Aim of the exercise:
In the text about MMO burnout, what does FOMO stand for?

Text block:
A while ago, I wrote about a phenomenon called "MMO Burnout," a common thing that is triggered when people push too hard in a video game for too long. They crash and burn, and the fun and entertainment derived from the activity is basically drained away, requiring massive amounts of time off to refuel that -- if, ever, that does. Burnout can have a permanent effect and drive people away from a game fully. Our good friend and member in great standing Lukip was most likely a victim of this and just up and disappeared one day. We've lost innumerable members due to burnout.
What keeps a lot of people playing a social game like an MMO is basically an online version of FOMO (Fear Of Missing Out, for those my age). You want to be around and play with people and not feel like you're being left behind or missing important activities or interactions. After all, you never know when Ranked is gonna pop, am I right?
I can't stop anyone from being too dedicated to an online platform, but I can at least explain techniques I use to mitigate and defend against burnout. I can't espouse enough that self-reflection and introspection play a big part in this. The first big thing is to prevent a video game from becoming or feeling like a job. It's great to have goals, but it's an MMO -- there are no deadlines (barring conquest if that's your thing); you can always pick up where you left off. There's been plenty ot Tuesdays when I still needed one more HM flashpoint or one more warzone win; it just meant I could get them done early that week and go do other things on other characters. Maybe that's just me being the eternal optimist in things, but I'm not going to be heartbroken I'm out 300 warzone commendations, and I can't fathom any adult somehow being emotionally disturbed by that. We're all pretty level-headed here, and despite what Kil'rok may feel, I'm not a prophetic font of wisdom.

Records from a collection:

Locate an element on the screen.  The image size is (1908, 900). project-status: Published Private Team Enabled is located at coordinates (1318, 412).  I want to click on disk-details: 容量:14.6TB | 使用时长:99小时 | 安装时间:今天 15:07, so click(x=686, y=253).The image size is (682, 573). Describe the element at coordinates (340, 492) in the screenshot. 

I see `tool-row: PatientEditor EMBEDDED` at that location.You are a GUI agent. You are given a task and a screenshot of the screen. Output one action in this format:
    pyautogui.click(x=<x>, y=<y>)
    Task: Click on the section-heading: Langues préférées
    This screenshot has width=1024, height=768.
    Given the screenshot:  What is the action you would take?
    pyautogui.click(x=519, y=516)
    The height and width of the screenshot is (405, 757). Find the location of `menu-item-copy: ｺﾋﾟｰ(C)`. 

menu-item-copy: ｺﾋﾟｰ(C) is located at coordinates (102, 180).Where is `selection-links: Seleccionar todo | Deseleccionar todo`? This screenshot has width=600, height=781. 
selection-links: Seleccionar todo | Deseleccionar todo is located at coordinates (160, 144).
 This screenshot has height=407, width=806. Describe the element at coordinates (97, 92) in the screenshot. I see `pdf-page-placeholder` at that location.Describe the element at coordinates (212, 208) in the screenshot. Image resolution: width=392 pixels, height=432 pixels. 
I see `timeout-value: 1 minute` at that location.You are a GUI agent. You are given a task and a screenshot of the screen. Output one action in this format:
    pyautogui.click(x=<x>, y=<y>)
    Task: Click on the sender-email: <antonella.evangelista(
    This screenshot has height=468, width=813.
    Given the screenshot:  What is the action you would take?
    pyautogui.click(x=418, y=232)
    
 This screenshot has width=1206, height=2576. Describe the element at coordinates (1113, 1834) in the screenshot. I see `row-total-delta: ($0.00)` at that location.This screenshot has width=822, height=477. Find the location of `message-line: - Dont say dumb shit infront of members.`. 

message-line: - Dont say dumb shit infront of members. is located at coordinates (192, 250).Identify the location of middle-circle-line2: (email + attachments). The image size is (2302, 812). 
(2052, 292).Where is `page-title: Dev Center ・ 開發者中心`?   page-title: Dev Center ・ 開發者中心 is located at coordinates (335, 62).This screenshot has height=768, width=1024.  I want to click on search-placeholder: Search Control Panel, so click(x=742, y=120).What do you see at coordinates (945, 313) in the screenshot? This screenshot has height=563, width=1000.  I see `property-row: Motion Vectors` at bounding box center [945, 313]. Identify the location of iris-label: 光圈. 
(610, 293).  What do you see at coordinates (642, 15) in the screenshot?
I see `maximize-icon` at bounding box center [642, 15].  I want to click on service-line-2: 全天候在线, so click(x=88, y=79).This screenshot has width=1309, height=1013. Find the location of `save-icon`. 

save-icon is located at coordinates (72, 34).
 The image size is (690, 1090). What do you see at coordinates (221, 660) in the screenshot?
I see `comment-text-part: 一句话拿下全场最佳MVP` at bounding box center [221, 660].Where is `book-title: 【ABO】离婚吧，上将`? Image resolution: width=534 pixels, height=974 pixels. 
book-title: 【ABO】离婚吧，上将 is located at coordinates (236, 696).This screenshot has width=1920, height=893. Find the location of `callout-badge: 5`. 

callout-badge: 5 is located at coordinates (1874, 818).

Reply:
Fear Of Missing Out